Et pourtant, Barbara Buser crée ces lieux, autant d’espaces destinés à une économie d’avenir. Elle s’est aussi engagée activement dans l’initiative bâloise pour la justice climatique 2030 et dans d’autres qui visent à améliorer la protection du logement. J’ai du mal à adhérer à son refus d’espérer. Elle, dont la pensée utopique se matérialise déjà dans le présent – au sens propre du terme – aimerait me faire croire que tout espoir est vain ? Un peu perplexe, elle me fixe, puis reconnaît : « Oui, c’est un dilemme. » Nous avançons ensemble, silencieusement, dans un couloir. Quelque chose lui revient à l’esprit. Et notre architecte de citer Antonio Gramsci, philosophe et marxiste italien, qui a écrit ceci alors qu’il était derrière les barreaux : « Il faut créer des gens sobres, patients, qui ne désespèrent pas devant les pires horreurs et ne s’enthousiasment pas pour chaque bêtise. Pessimisme de l’intelligence, optimisme de la volonté. » Elle est également sensible au message d’espoir attribué à Martin Luther : « Si l’on m’apprenait que la fin du monde est pour demain, je voudrais quand même planter aujourd’hui mon pommier. » Voilà assez précisément ce qu’elle fait chaque jour.

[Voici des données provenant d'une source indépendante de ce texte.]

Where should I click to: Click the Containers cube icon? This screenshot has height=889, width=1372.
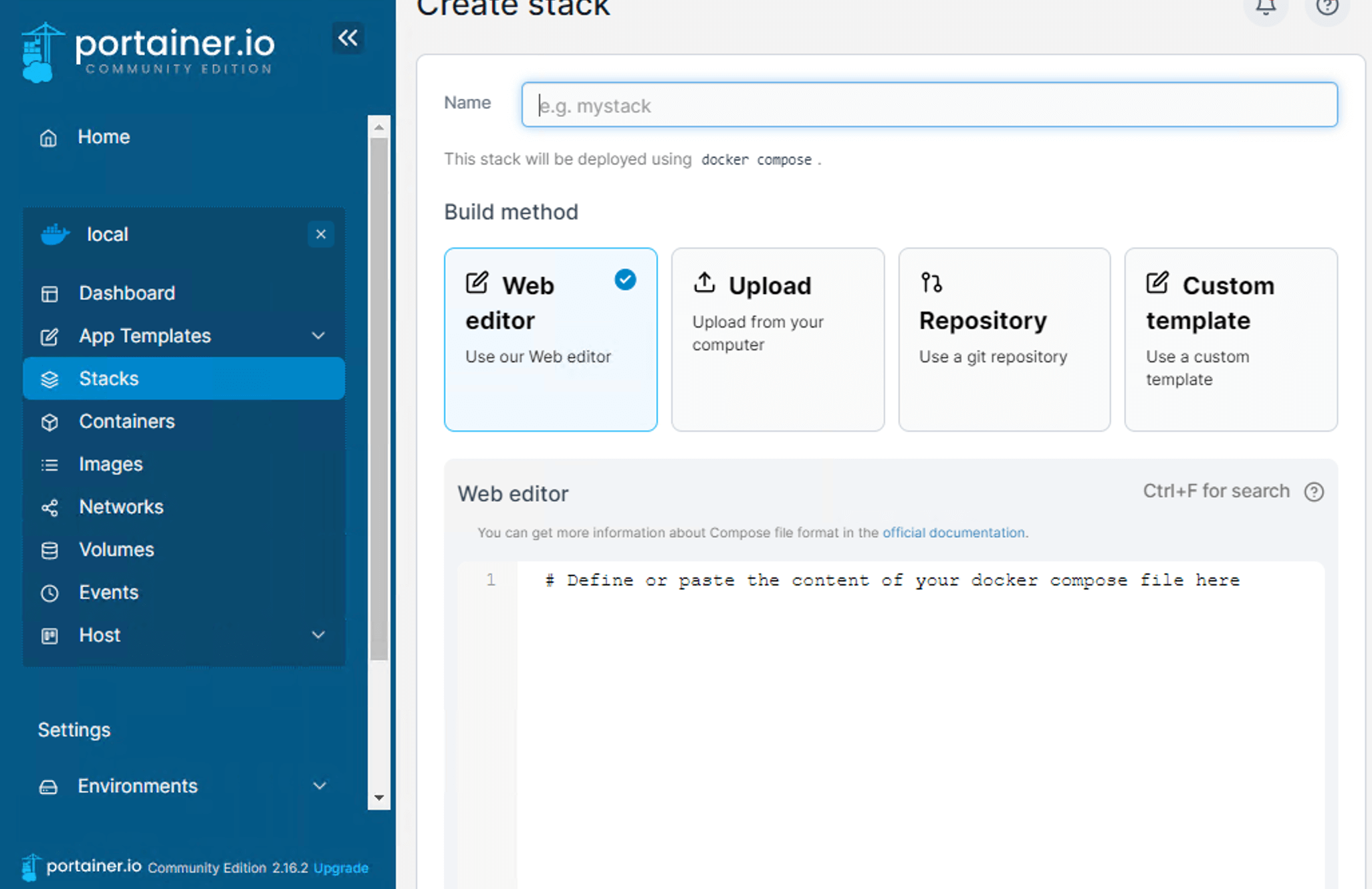49,422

Le meilleur guide : un objectif concret 
Juste avant que nous nous quittions, je parle à Barbara Buser de Jinhee Park et Thomas Heiber. J’ai repensé à ces deux personnes alors nous nous trouvions dans le hall de la Frank-Areal, où des entreprises s’établiront d’ici quelques mois, avec des idées et des projets qui feront progresser l’économie circulaire. Le couple, auquel j’ai rendu visite il y a quelque temps, vit dans le quartier de Bruderholz. Devant la maison trône un réfrigérateur rempli de tofu de leur fabrication, un peu comme un marché à la ferme destiné aux gens du quartier. Jinhee Park est originaire de Corée du Sud, Thomas Heiber a grandi ici. Depuis cinq ans, ce duo confectionne à la main du « Tuyu Tofu » selon une recette coréenne. Le soja vient de Suisse, voire de la région même. Notre couple fait partie d’un nombre croissant de productrices et producteurs d’aliments locaux. Les siens se vendent bien, dans différents magasins et restaurants de Bâle. Cela est pourtant insuffisant pour assurer la pérennité économique : il faudrait de grosses commandes, par exemple pour des cuisines d’hôpitaux, des cantines et des écoles. Heureusement, la cuisine d’une clinique se fournit en Tuyu Tofu depuis peu — un résultat qui a demandé beaucoup d’énergie, mais Jinhee Park relève que « dans une actualité parfois déprimante, le meilleur guide que je puisse imaginer est d’avoir un objectif concret : faire de son mieux. Et s’entraider. » Elle a commencé à préparer son tofu parce qu’elle n’en trouvait pas de bon à Bâle ni dans les environs. Notre couple est aujourd’hui à la tête d’une petite entreprise en plein essor. Celle-ci étant locataire en affectation intermédiaire, elle aura bientôt besoin d’un nouveau site de production. Et il sera difficile d’en dénicher un à un prix abordable.

En entendant cette histoire, Barbara Buser s’exclame : « Ils seraient bien ici, où l’on a toujours travaillé des plantes, en l’occurrence de la chicorée. Qu’ils se manifestent ! » Et voilà que l’espoir renaît.

Il fait nuit depuis un bon moment quand je retourne à la gare, mais Bâle reste à mes yeux un endroit lumineux.